Chapter 29: Monitoring Growth Metrics and Continuous Adjustment

What this chapter does
  • Defines growth metrics as evidence signals.
  • Shows how metrics inform scaling adjustments.
  • Connects metric trends to decision thresholds.
  • Frames adjustment as part of governance.
What this chapter does not do
  • Does not define a fixed KPI set.
  • Does not guarantee growth outcomes.
  • Does not replace market validation.
  • Does not treat metrics as goals alone.
When you should read this
  • When growth signals conflict or drift.
  • When scaling decisions require evidence updates.
  • When performance needs continuous adjustment.
  • Before expanding investment commitments.
Derived from Canon

This chapter is interpretive and explanatory. Its constraints and limits derive from the Canon pages below.

Key terms (canonical)
  • Evidence
  • Evidence quality
  • Decision threshold
  • Optionality preservation
  • Strategic deferral
  • Reversibility
Minimal evidence expectations (non-prescriptive)
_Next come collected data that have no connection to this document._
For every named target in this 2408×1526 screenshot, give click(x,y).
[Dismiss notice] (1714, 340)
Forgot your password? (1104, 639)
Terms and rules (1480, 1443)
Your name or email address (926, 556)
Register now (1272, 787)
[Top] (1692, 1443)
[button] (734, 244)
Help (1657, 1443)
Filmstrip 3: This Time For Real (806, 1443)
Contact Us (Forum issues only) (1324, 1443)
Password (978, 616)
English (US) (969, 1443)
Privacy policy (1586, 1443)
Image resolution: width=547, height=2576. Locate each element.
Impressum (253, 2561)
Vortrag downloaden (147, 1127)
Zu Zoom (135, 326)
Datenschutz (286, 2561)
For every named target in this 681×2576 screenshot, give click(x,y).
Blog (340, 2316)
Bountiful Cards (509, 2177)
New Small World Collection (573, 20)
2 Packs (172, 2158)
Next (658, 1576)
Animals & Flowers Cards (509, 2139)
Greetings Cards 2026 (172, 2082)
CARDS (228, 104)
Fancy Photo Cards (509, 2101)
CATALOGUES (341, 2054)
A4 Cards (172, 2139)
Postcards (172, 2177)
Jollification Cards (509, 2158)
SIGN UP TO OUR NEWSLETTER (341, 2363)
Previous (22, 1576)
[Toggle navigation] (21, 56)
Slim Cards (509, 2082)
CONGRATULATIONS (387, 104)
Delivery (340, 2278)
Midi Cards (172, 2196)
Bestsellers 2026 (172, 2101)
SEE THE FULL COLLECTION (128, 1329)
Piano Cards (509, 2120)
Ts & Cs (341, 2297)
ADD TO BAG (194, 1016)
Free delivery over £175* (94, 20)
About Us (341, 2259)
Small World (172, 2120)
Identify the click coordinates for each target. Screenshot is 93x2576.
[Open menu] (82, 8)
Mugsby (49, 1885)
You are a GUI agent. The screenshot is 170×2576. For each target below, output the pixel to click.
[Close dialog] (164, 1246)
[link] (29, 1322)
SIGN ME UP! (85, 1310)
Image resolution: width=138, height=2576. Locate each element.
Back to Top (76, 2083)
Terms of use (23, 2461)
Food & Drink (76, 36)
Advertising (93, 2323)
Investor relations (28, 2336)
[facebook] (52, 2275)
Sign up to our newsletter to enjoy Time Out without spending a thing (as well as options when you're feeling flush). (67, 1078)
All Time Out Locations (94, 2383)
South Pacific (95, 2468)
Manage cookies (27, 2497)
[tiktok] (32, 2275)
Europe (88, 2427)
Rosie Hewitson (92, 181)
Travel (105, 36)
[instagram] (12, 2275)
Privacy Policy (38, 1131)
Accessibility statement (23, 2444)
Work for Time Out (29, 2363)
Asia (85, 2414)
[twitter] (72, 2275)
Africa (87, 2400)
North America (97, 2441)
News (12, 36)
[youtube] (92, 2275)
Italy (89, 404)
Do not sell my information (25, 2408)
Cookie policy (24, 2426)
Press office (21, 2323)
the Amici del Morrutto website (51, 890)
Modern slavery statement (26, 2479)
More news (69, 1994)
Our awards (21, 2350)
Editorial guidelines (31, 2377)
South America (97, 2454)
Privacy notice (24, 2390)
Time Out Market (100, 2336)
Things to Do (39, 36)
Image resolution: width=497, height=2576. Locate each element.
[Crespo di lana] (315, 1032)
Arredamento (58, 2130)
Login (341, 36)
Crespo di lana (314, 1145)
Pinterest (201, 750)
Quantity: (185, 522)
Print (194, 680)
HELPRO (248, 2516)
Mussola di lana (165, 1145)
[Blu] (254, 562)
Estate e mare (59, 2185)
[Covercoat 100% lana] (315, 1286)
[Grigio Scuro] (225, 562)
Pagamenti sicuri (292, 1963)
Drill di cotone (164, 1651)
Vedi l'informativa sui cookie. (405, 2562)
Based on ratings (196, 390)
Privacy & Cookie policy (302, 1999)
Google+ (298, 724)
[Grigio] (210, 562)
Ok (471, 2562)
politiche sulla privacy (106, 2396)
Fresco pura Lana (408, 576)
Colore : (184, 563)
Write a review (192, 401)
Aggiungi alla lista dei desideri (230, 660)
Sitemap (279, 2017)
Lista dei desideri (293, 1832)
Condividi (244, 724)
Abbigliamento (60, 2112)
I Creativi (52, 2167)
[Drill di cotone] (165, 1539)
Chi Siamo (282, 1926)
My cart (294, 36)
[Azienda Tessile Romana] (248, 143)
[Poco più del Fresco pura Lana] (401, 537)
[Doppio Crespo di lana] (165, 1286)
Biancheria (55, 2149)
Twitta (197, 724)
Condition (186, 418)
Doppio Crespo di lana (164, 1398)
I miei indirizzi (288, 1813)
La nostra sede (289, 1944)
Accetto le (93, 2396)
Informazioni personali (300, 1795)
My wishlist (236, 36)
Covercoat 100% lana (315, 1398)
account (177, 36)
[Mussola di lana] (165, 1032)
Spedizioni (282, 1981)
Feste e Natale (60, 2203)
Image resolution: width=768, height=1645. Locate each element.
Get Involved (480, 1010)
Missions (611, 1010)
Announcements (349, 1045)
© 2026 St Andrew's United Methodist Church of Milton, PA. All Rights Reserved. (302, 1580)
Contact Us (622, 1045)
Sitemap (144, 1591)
Evidence used in this chapter should allow you to:

  • define which metrics signal readiness
  • show how trends affect decisions
  • explain why adjustments are required
  • justify whether to continue scaling
Figure 26 - Metrics -> thresholds -> action loops (explanatory)

Metrics -> thresholds -> action loops. This diagram frames growth metrics as evidence inputs to decisions. Trends and variance are interpreted against explicit thresholds. When thresholds are breached, the response is diagnosis and staged adjustment or escalation, preserving reversibility and decision integrity.

1. Introduction

Growth metrics are evidence signals, not goals. This chapter explains how to interpret metrics as inputs to scaling decisions and how to adjust when signals shift.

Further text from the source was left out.